** AVAILABLE DATA follows **

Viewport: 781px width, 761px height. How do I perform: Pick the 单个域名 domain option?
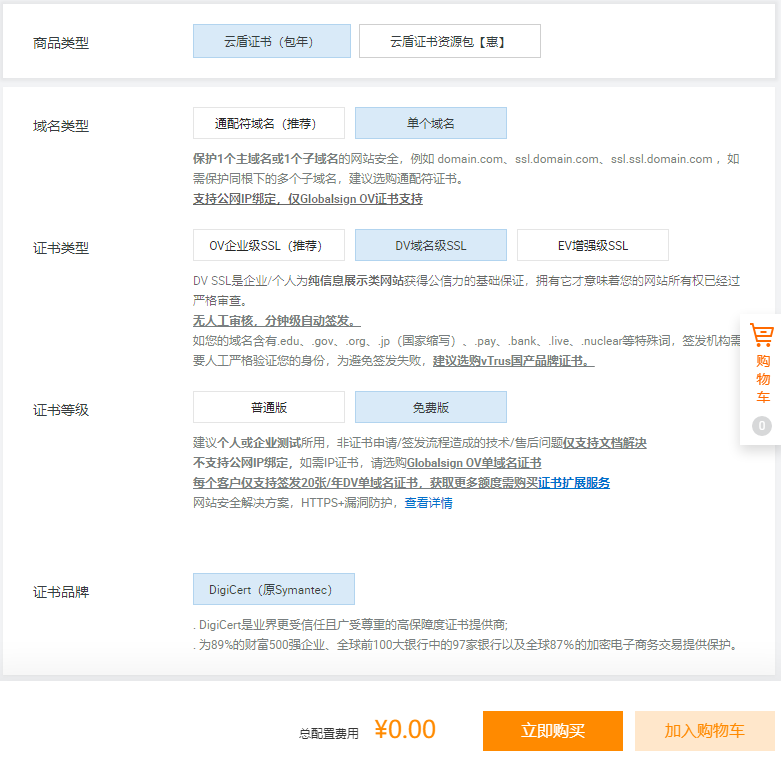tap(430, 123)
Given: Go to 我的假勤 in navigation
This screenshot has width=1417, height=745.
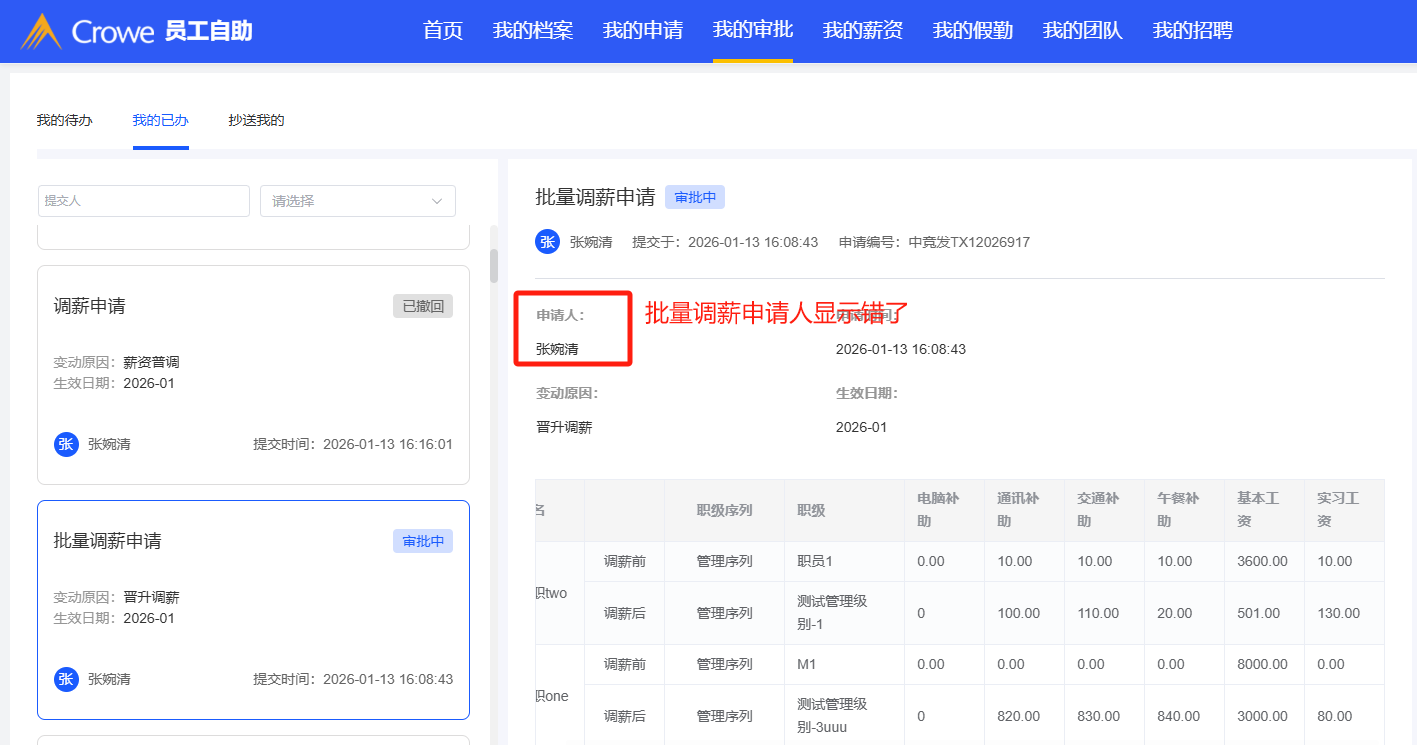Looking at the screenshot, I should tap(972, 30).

** End of AVAILABLE DATA **

*WORK TO COMPLETE*
Everything in the listing is to be returned word for word, except the pictures.

*ANSWER SECTION*
Viewport: 781px width, 761px height. How do I perform: Pick the 单个域名 domain option?
tap(430, 123)
Given: Go to 我的假勤 in navigation
This screenshot has width=1417, height=745.
Looking at the screenshot, I should tap(972, 30).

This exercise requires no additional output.